▶ **PROBLÈME POSÉ 1**
D'après l'extrait sur le projet de loi C-266, quels chefs d'accusation un acte d'accusation devra-t-il comporter au minimum ?
▶ **PROBLÈME POSÉ 2**
Résumez en deux phrases l'extrait sur le projet de loi C-266.

▶ **EXTRAIT PROPOSÉ**

À la lecture des Débats, j'ai pu comprendre que le député qui propose ce projet de loi croit que très peu de personnes seraient capturées. Sauf votre respect, il a tort. Ce qui arrivera, c'est que les procureurs de la Couronne, les personnes chargées d'appliquer les lois que vous avez adoptées, devront commencer à porter des accusations d'agression sexuelle et de séquestration sur l'acte d'accusation, ce qui signifie qu'un acte d'accusation qui ne comportait qu'un seul chef de meurtre — très net, relativement facile — devra maintenant comporter au moins trois chefs d'accusation: meurtre, infraction sexuelle sous-jacente et infraction sous-jacente de séquestration.
À l'heure actuelle, lorsque ces faits sont présents, mais qu'ils ne sont pas nécessairement reprochés, la Couronne peut porter des accusations au premier degré et s'appuyer sur les faits tels que la séquestration ou l'agression sexuelle pour élever le meurtre au premier degré, mais comme le projet de loi C-266 exige une condamnation, ce serait désormais à la Couronne de porter des accusations pour ces infractions. Si la Couronne ne le faisait pas, les groupes de défense des droits des victimes lui reprocheraient, à juste titre, de ne pas avoir pris les mesures nécessaires pour imposer la peine la plus lourde possible.

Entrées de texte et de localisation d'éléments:
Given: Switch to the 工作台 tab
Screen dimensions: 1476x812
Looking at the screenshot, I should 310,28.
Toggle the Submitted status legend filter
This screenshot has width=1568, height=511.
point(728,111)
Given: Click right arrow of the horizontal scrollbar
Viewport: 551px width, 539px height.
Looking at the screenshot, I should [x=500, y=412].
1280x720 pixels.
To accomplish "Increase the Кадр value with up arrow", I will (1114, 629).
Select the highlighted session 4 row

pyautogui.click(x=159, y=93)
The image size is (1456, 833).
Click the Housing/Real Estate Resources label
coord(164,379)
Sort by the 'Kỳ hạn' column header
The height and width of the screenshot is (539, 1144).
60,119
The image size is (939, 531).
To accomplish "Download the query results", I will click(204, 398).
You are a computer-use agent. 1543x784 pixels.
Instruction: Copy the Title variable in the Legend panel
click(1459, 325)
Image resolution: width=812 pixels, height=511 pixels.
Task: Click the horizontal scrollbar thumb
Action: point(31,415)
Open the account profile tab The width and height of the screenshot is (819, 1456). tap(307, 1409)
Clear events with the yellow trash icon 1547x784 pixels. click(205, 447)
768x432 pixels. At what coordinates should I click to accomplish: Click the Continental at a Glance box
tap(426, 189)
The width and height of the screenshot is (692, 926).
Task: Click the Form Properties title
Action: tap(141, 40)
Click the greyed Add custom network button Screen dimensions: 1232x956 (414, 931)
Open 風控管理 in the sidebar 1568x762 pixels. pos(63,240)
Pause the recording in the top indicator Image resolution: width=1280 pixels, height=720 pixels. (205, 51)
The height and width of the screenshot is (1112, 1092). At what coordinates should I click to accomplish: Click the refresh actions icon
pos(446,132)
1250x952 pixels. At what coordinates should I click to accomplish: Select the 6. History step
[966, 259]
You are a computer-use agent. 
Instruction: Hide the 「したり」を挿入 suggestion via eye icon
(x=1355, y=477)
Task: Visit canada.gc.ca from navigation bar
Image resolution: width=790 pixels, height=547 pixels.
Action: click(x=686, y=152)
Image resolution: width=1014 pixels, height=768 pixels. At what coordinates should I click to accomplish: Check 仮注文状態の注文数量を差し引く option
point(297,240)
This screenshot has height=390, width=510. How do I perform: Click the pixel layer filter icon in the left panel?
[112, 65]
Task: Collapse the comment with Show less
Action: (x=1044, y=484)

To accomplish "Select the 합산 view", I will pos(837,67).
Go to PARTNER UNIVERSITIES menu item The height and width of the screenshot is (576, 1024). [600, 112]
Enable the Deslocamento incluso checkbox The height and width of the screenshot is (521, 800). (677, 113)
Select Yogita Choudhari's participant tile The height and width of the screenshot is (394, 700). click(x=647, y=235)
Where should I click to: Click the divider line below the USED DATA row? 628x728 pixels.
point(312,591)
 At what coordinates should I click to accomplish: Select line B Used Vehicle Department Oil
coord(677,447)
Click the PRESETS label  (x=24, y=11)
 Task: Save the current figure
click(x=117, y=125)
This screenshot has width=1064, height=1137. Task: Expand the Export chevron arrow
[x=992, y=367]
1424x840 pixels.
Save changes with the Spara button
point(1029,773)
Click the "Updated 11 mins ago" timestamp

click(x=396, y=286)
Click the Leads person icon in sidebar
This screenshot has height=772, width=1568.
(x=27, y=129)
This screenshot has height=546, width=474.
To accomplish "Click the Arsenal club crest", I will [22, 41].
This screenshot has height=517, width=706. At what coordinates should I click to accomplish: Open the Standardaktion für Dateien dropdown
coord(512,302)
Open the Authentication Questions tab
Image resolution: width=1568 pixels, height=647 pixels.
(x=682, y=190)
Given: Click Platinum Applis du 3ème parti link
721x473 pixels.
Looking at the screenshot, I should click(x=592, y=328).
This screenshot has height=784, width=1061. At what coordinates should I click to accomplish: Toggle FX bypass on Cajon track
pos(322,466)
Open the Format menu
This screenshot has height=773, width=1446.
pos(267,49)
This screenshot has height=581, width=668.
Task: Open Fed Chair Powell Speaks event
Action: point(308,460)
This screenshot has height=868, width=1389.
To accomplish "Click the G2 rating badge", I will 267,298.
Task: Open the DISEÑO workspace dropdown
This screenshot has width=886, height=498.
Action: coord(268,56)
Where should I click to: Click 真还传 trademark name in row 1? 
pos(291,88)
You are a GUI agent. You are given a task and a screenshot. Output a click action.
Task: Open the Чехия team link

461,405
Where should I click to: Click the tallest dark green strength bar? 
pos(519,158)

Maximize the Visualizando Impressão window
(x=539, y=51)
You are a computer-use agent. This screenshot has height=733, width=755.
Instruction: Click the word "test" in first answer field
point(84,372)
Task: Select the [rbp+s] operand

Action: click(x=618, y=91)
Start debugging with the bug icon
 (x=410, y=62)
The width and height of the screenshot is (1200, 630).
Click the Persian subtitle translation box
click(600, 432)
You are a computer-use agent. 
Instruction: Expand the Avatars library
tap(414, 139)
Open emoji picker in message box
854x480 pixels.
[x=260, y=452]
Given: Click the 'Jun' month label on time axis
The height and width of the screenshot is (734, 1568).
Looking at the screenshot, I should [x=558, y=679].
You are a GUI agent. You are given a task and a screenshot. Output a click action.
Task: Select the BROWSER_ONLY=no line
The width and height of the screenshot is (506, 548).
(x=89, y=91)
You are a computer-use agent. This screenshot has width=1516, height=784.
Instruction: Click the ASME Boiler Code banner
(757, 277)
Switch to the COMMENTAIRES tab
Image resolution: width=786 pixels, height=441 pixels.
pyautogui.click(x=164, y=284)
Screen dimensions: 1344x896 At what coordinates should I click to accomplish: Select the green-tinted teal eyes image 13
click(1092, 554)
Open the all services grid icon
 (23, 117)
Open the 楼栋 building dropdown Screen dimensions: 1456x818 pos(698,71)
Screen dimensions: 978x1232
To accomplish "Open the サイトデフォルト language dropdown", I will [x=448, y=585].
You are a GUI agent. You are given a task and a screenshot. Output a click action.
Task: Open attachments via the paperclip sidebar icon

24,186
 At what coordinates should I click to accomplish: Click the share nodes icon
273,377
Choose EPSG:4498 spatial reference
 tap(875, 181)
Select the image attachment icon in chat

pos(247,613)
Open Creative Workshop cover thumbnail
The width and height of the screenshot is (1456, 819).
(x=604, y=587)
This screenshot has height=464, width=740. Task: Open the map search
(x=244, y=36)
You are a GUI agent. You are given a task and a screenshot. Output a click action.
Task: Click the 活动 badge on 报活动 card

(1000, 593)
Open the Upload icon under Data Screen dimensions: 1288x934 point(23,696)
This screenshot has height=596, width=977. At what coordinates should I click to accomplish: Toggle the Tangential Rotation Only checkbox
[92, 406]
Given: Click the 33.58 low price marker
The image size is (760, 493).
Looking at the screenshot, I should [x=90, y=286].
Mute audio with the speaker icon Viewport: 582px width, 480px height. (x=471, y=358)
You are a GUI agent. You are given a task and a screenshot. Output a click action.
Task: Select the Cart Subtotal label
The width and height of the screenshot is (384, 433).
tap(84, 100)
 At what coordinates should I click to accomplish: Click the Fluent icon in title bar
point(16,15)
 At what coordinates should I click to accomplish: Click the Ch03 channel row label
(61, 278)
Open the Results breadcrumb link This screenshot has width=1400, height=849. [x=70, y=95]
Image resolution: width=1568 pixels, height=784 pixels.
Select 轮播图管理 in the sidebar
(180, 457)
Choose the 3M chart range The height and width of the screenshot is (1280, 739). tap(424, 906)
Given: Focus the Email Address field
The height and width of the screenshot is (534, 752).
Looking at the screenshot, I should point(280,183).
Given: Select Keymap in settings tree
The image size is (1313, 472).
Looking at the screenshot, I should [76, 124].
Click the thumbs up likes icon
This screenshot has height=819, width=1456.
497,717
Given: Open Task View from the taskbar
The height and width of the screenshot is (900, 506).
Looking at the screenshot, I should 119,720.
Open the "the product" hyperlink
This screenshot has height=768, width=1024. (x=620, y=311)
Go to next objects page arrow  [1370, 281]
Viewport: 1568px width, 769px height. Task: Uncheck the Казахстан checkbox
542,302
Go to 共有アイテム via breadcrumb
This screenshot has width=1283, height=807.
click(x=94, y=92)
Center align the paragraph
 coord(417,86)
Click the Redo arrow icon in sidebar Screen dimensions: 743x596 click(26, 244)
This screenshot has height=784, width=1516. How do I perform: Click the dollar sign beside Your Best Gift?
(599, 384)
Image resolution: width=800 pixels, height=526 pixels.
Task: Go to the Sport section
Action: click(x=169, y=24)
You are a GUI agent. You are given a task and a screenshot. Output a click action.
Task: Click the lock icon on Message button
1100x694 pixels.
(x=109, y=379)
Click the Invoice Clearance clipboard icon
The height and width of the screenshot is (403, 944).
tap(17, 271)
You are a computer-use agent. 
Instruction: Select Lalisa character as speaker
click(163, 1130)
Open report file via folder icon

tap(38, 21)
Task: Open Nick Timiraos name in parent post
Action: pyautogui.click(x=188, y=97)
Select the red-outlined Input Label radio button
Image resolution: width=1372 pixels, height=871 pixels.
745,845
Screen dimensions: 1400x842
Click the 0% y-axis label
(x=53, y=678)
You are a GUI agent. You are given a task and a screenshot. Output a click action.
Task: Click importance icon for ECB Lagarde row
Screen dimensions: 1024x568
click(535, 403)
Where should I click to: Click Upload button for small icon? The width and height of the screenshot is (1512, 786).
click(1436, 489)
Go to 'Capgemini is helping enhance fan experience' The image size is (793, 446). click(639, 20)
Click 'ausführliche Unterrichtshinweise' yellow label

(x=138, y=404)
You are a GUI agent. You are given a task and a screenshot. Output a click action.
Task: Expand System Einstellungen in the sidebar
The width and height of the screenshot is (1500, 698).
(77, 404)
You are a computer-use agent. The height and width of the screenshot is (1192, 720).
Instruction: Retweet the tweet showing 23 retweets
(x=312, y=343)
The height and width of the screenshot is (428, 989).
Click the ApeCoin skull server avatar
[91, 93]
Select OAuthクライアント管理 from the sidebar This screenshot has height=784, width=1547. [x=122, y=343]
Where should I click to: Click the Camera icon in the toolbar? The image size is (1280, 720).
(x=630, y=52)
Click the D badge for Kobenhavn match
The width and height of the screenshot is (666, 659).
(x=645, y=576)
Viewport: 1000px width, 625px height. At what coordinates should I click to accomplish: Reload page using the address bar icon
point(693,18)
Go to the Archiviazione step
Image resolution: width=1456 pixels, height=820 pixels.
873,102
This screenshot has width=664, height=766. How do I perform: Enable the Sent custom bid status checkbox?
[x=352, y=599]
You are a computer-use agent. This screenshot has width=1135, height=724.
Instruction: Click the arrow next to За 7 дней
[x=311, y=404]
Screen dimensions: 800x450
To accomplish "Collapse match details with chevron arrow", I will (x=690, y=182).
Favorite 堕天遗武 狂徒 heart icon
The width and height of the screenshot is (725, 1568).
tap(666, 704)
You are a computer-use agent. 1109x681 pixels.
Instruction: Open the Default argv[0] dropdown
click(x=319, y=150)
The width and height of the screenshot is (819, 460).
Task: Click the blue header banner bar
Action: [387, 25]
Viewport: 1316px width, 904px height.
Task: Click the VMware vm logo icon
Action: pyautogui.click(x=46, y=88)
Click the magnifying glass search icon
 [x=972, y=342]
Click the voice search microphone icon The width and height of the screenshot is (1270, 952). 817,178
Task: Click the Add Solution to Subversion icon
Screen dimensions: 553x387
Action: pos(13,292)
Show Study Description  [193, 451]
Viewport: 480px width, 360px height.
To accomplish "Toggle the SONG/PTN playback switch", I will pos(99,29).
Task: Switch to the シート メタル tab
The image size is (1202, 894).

▶ **RÉPONSE RÉDIGÉE 1**
Le meurtre, l'infraction sexuelle sous-jacente et l'infraction sous-jacente de séquestration.

▶ **RÉPONSE RÉDIGÉE 2**
Selon l'extrait, le député qui propose le projet de loi a tort de croire que très peu de personnes seraient visées, car les procureurs de la Couronne devront porter au moins trois chefs d'accusation au lieu d'un seul chef de meurtre. Comme le projet de loi C-266 exige une condamnation pour la séquestration ou l'agression sexuelle, la Couronne devrait désormais porter ces accusations, faute de quoi les groupes de défense des droits des victimes lui reprocheraient de ne pas avoir tout fait pour obtenir la peine la plus lourde possible.